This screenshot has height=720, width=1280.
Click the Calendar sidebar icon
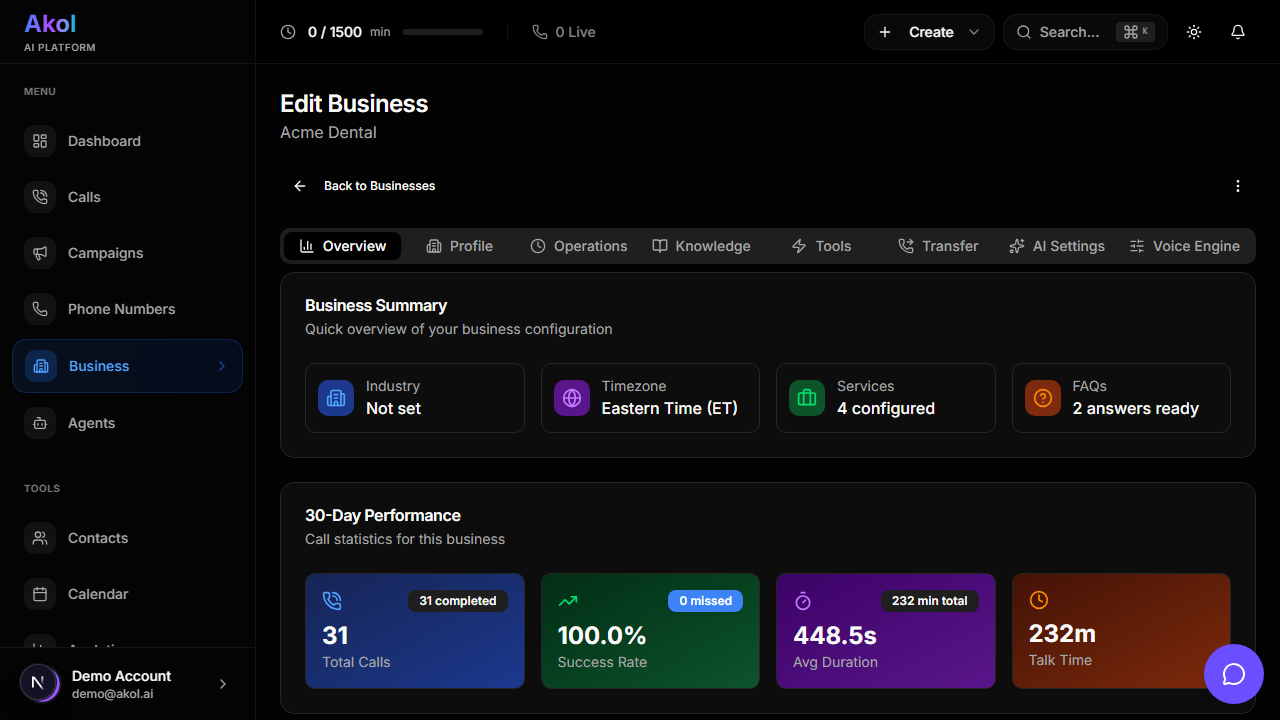click(x=40, y=594)
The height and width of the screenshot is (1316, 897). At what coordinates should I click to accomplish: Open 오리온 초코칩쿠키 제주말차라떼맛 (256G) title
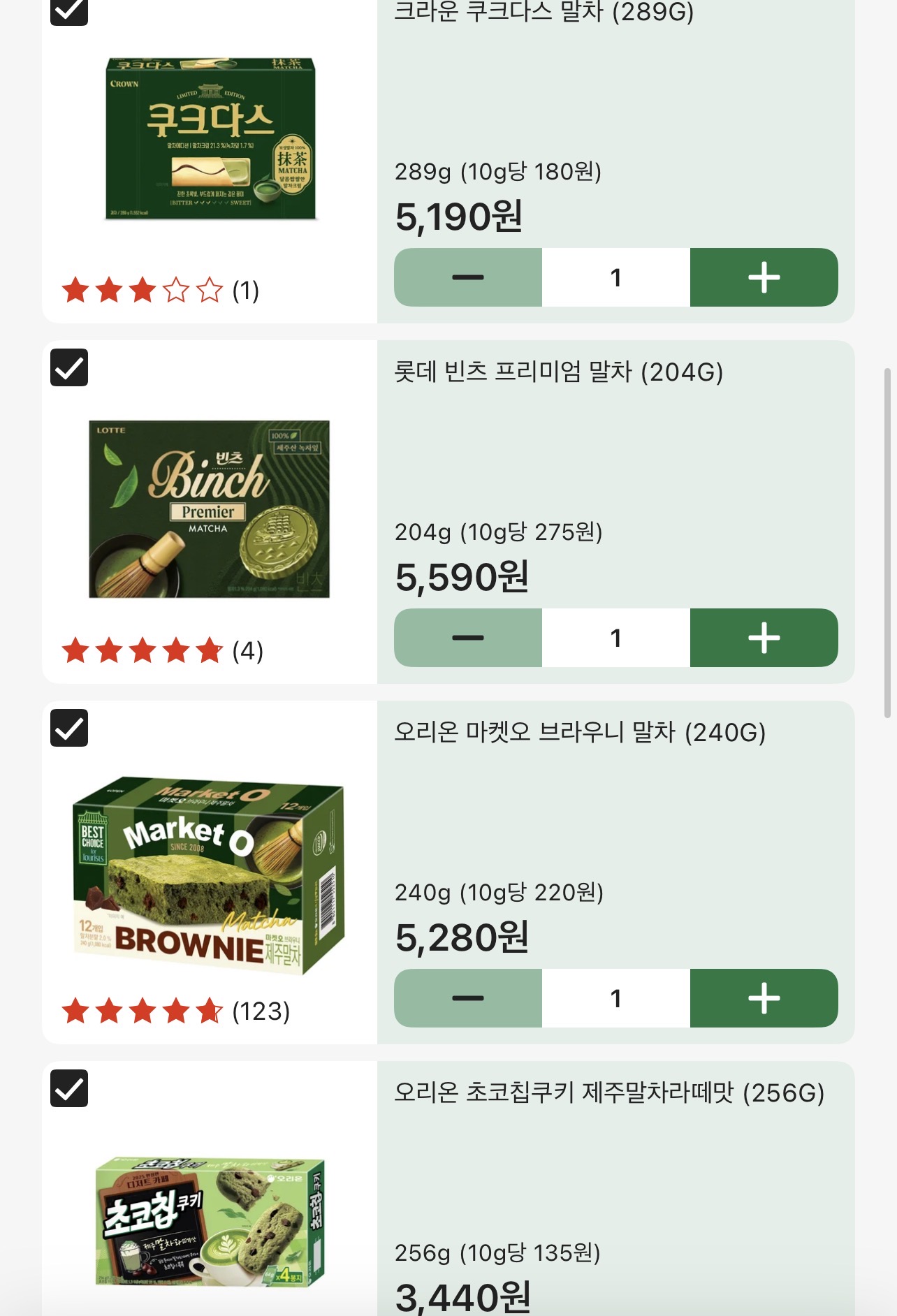[609, 1092]
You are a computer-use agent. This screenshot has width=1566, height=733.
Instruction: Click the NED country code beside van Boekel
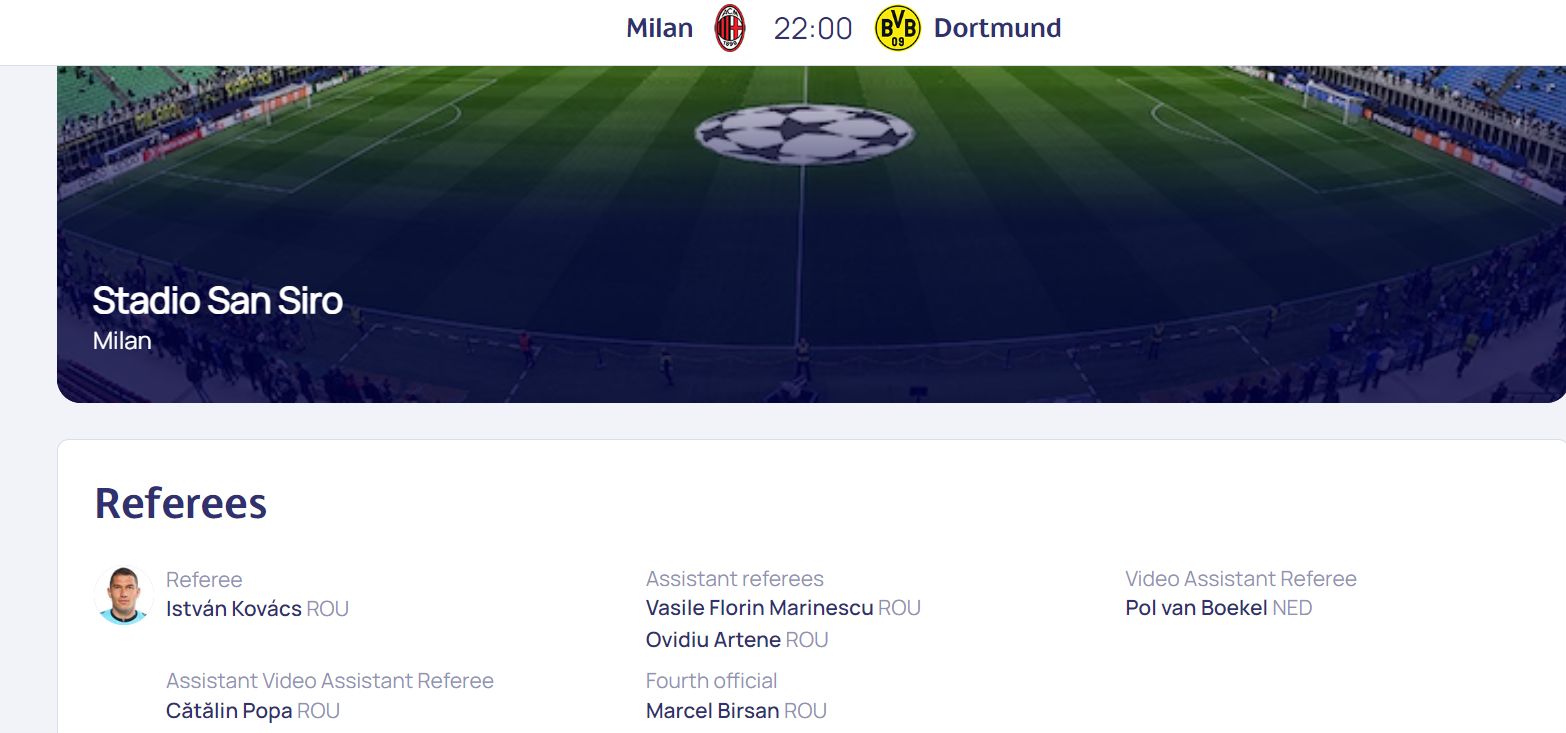tap(1292, 607)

• _Written request_
Scale the records from the line containing "The height and" through the end of the records, and write out those lines again, requests included. Multiply each coordinate in the answers by 2.35, rounding to whole numbers with halves rounded up, and omit the pictures.

• _Complete output_
The height and width of the screenshot is (1316, 897). At what coordinates should I click to accomplish: Open 오리온 초코칩쿠키 제주말차라떼맛 (256G) title
[1431, 2566]
You are a computer-use agent. This screenshot has width=1566, height=733.
Instruction: Click the NED country code beside van Boekel
tap(3036, 1426)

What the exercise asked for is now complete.